Flume - Can an entire file be considered an event

2019-03-22 06:27发布

问题:

I have a use case where I need to ingest files from a directory into HDFS. As a POC, I used simple Directory Spooling in Flume where I specified the source, sink and channel and it works fine. The disadvantage is that I would have to maintain multiple directories for multiple file types that go into distinct folders in order to get greater control over file sizes and other parameters, while making configuration repetitive, but easy.

As an alternative, I was advised to use regex interceptors where multiple files would reside in a single directory and based on a string in the file, would be routed to the specific directory in HDFS. The kind of files I am expecting are CSV files where the first line is the header and the subsequent lines are comma separated values.

With this in mind, I have a few questions.

  1. How do interceptors handle files?
  2. Given that the header line in the CSV would be like ID, Name followed in the next lines by IDs and Names, and another file in the same directory would have Name, Address followed in the next line by names and address, what would the interceptor and channel configuration look like for it to route it to different HDFS directories?
  3. How does an interceptor handle the subsequent lines that clearly do not match the regex expression?
  4. Would an entire file even constitute one event or is it possible that one file can actually be multiple events?

Please let me know. Thanks!

回答1:

For starters, flume doesn't work on files as such, but on a thing called events. Events are Avro structures which can contain anything, usually a line, but in your case it might be an entire file.

An interceptor gives you the ability to extract information from your event and add that to that event's headers. The latter can be used to configure a traget directory structure.

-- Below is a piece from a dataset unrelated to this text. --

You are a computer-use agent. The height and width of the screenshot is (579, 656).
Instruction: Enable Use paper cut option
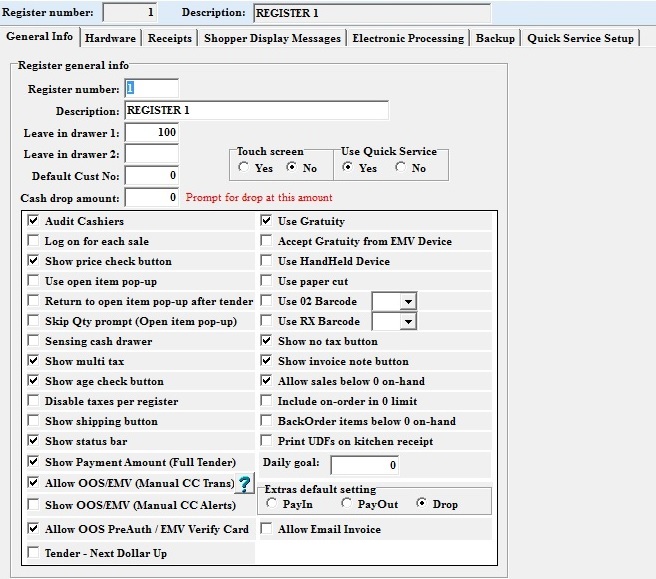(x=267, y=281)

In your specific case, you would want to code a parser that analyses the content of you event and sets a header value, for instance sub path:

if (line.contains("Address")) {
    event.getHeaders().put("subpath", "address");
else if (line.contains("ID")) {
    event.getHeaders().put("subpath", "id");
}

You can then reference that in your hdfs-sink confirguration as follows:

hdfs-a1.sinks.hdfs-sink.hdfs.path = hdfs://cluster/path/%{subpath}

As to your question whether multiple files can constitute an event: yes, that's possible, but not with the spool source. You would have to implement a client class which speaks to a configured Avro source. You would have to pipe your files into an event and send that off. You could then also set the headers there instead of using an interceptor.